We wrote earlier this week about how the surveillance controversy has been emerging at the international level, but the momentum for seriously considering the damage it wreaks on human rights has been building for some time at the UN Earlier this year, Frank LaRue, the UN's Special Rapporteur on the Promotion and Protection of the Right to Freedom of Opinion and Expression, wrote a detailed report explicitly linking free expression and privacy on the Internet. It listed how essential safeguards to free speech can be stripped away by the consequences of pervasive digital surveillance—and the fear that such spying might be taking place.
We now know, in some detail, that those fears are often justified and that data-collection projects are indeed being conducted on the global Internet by, at the very least, the United Kingdom and the United States. With that disturbing revelation, other nation states are waking up to the consequences.
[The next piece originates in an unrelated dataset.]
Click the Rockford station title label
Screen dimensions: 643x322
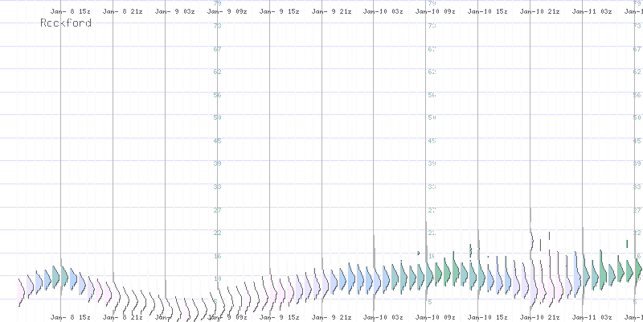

At the UN side event today, LaRue called for the UN to step up its work on surveillance with a special expert and session at the Human Rights Council. In launching the Principles, Katitza Rodriguez, EFF's International Rights Director, urged states to bring their surveillance laws into compliance now wth existing human-rights standards, as spelled out in the 13 principles.
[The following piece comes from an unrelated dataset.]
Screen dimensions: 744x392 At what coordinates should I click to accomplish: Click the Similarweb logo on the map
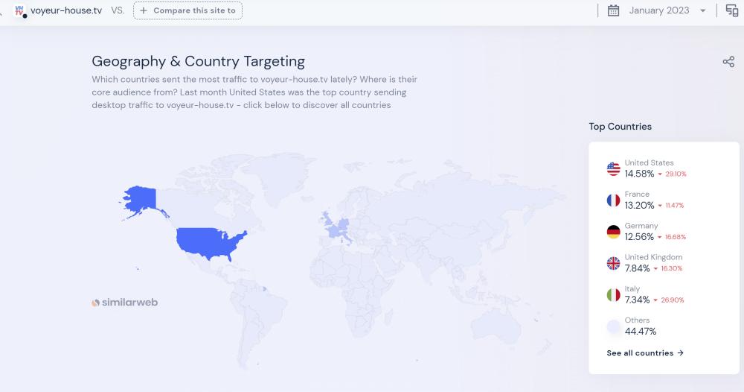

"We must put an end to unchecked, suspicionless, mass spying online and worldwide. Privacy is a human right, and needs to be protected as fiercely as all other rights."
Will the assembled states of the UN collectively take a new look at their own spying apparatus? All governments, big or small, have some element within them that craves the power of the NSA and GCHQ programs. Obliging the civilian side of those administrations to rein back their own spymasters is certainly going to take more than just critical appraisals at an intergovernmental agency.
But to even begin that process of reform, critics, lawmakers and jurists need new language to describe a new problem, with links to established precedents they can reach for guidance and continuity. The NSA revelations have shown that with some deliberate pretense, modern digital wiretapping can pretend to obey our old laws, while violently breaking with their spirit. In an enviroment where "content" is carefully fenced away, but equally invasive "metadata" is for free for the authorities to stripmine, and where the bulk collection, analysis and storage of communications is acceptable as long as the human analysts at the top of the chain are given the weakest of oversight, the old civil-liberties framings are rendered meaningless.
That's what the principles are for. Now, the global critics of unchecked communications surveillance can reach for language that describes what's wrong using the undeniable framing of international human rights law, rather than artful constructions of the intelligence services. Once we have at least the language to describe the problem, we can set about correcting it. To fix it properly, we need to fix it everywhere, and for everyone in the world.